Goal of the exercise: Only those lines in the data below from the line containing "Bahan Kaos Spandex PE (35, 2102)" through the line containing "Beranda (18, 1628)", both included, should be restated word for word.

#### Records

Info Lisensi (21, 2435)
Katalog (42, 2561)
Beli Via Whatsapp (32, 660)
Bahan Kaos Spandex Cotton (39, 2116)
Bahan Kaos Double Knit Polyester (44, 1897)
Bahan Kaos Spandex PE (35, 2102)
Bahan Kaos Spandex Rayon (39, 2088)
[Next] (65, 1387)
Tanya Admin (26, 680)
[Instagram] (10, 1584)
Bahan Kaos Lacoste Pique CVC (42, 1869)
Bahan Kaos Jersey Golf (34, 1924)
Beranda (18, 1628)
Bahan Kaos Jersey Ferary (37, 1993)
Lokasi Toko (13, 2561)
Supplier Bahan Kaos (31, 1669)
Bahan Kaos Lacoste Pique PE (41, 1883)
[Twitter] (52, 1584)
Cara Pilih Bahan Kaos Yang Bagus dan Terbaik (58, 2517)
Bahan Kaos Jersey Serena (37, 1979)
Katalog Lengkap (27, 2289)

########

Your solution:
Bahan Kaos Spandex PE (35, 2102)
Bahan Kaos Spandex Rayon (39, 2088)
[Next] (65, 1387)
Tanya Admin (26, 680)
[Instagram] (10, 1584)
Bahan Kaos Lacoste Pique CVC (42, 1869)
Bahan Kaos Jersey Golf (34, 1924)
Beranda (18, 1628)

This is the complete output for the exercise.